Document text.
◇ ◇ ◇ ◇
Fwiw I have two degrees in Forensic Psychology. My first degree was general Medicine. I deal with people who have come into the criminal justice system through their alcohol or drug use, and provide reports on their mental and physical state and where they range on the standard clinical psychological measurements. FWIW, from 30 years observing how the system works, I think all drugs should be legalized, controlled and sold to generate tax revenue, which will in turn pay for the treatment of the few people who actually abuse them. There is very strong evidence to support this approach from Canada. There, you can only purchase alcohol over 8% , ie wine or spirits, from the SAC (a state run booze hypermarket), which is a government distribution body which collects tax revenue at source, and feeds all profits back into the health care system. It's an excellent response to alcohol problems, and costs the tax payer nothing. I would do the same for all currently illegal drugs. Sell them at quality where there is no opportunity for overdose or poisoning, and take a tax revenue from it. Which in this country would amount to a very steady income for the NHS.
Contrary to popular belief, cocaine, ecstasy, speed, marijuana and other drugs do little it no harm to the user, unless taken to extremes. No more dangerous than 40 proof spirits. They say that if alcohol was introduced tomorrow as a new drug, it would be immediately banned. Heroin is an exception, but as I've said up thread, up until 1969 anyone could ask their local GP to prescribe, legally, medical heroin for personal use on the NHS.
I'm not a libertarian as such, but I can see the massive inequality and absurdity of making these recreational drugs illegal. It criminalises people who do not belong in the system at all, and punishes those at the bottom of the chain of supply, where the real culprits normally get off Scot free. There is absolutely no cost/benefit to criminalise a user, when the money could be much better spent on prevention and ultimately a cure.
◇ ◇ ◇ ◇
Work to complete.
1: Answer these about the post on drug legalization:
(a) How many degrees in Forensic Psychology does the writer hold?
(b) Above what alcohol strength can drinks in Canada be bought only from the SAC?
(c) Until what year could anyone ask a local GP to prescribe medical heroin for personal use on the NHS?
2: Please repeat the post on drug legalization word for word, everything from "I'm not a libertarian" down to "ultimately a cure.".

Stored items from a collection
◇ ◇ ◇ ◇
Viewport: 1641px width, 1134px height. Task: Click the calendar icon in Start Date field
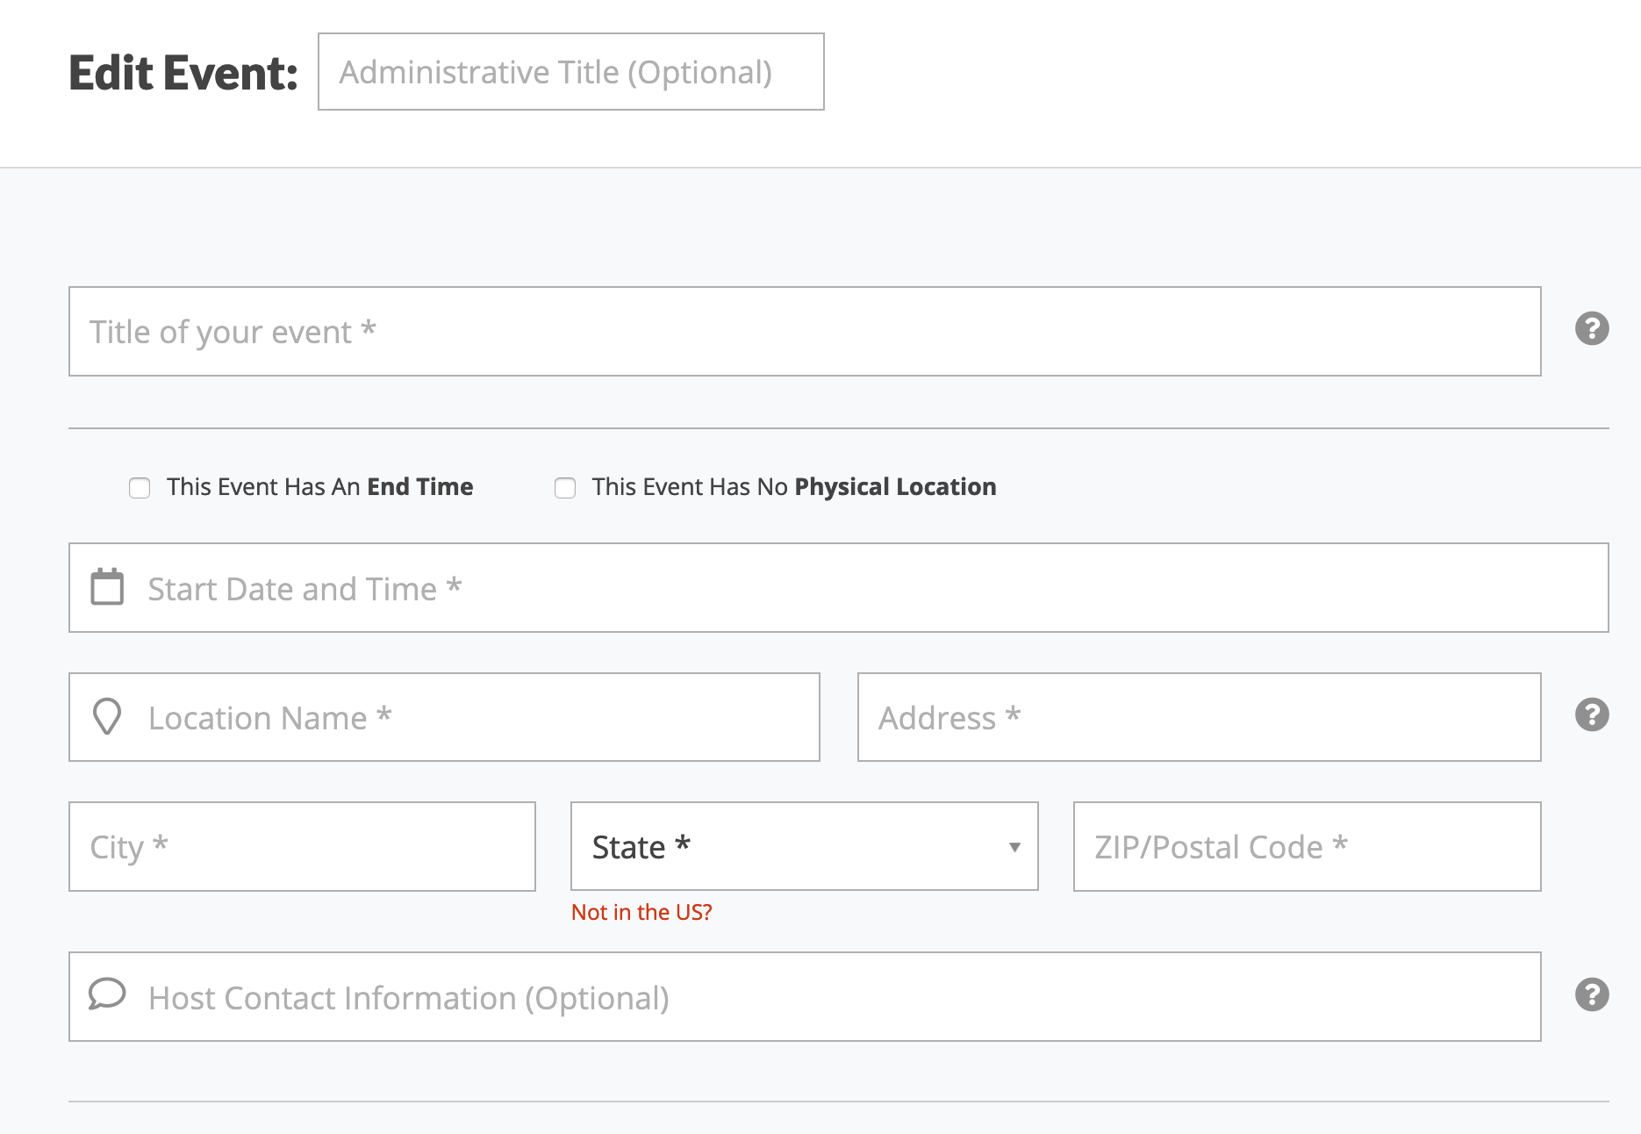click(x=107, y=587)
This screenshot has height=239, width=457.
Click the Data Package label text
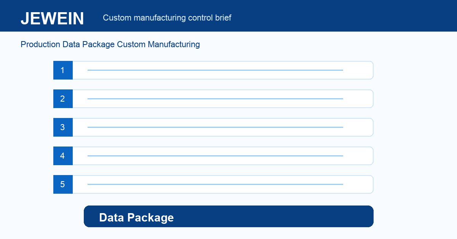click(x=136, y=217)
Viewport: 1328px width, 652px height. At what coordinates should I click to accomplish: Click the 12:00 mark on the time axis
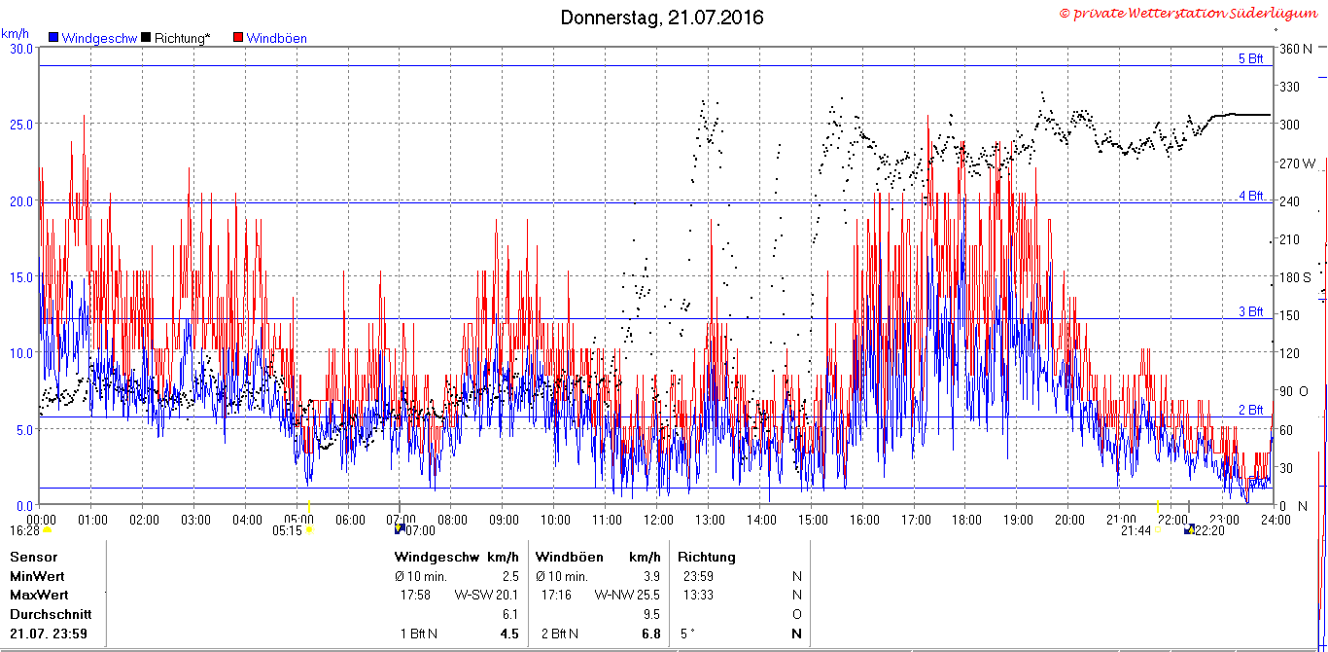point(657,519)
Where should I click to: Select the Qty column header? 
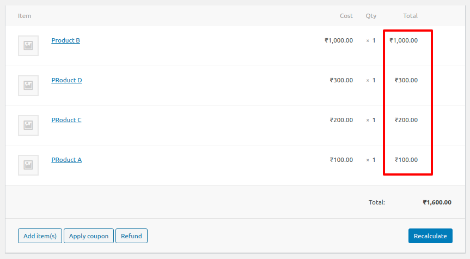coord(371,16)

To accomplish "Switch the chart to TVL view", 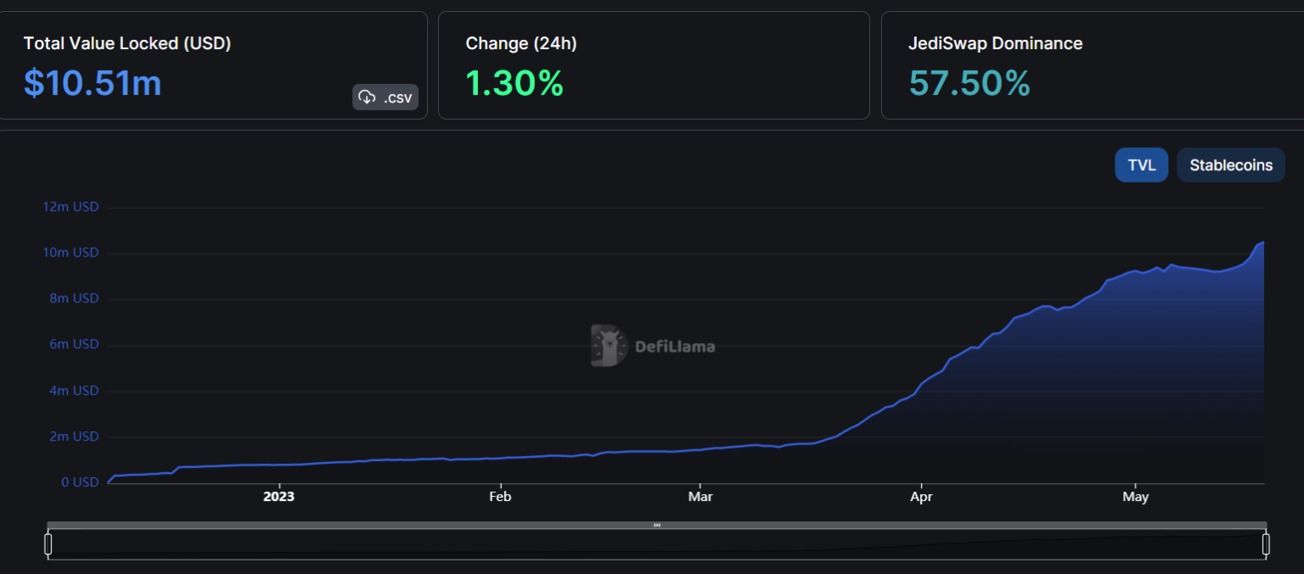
◇ ◇ ◇ ◇
Expected responses.
1:
(a) Two
(b) 8%
(c) 1969

2:
I'm not a libertarian as such, but I can see the massive inequality and absurdity of making these recreational drugs illegal. It criminalises people who do not belong in the system at all, and punishes those at the bottom of the chain of supply, where the real culprits normally get off Scot free. There is absolutely no cost/benefit to criminalise a user, when the money could be much better spent on prevention and ultimately a cure.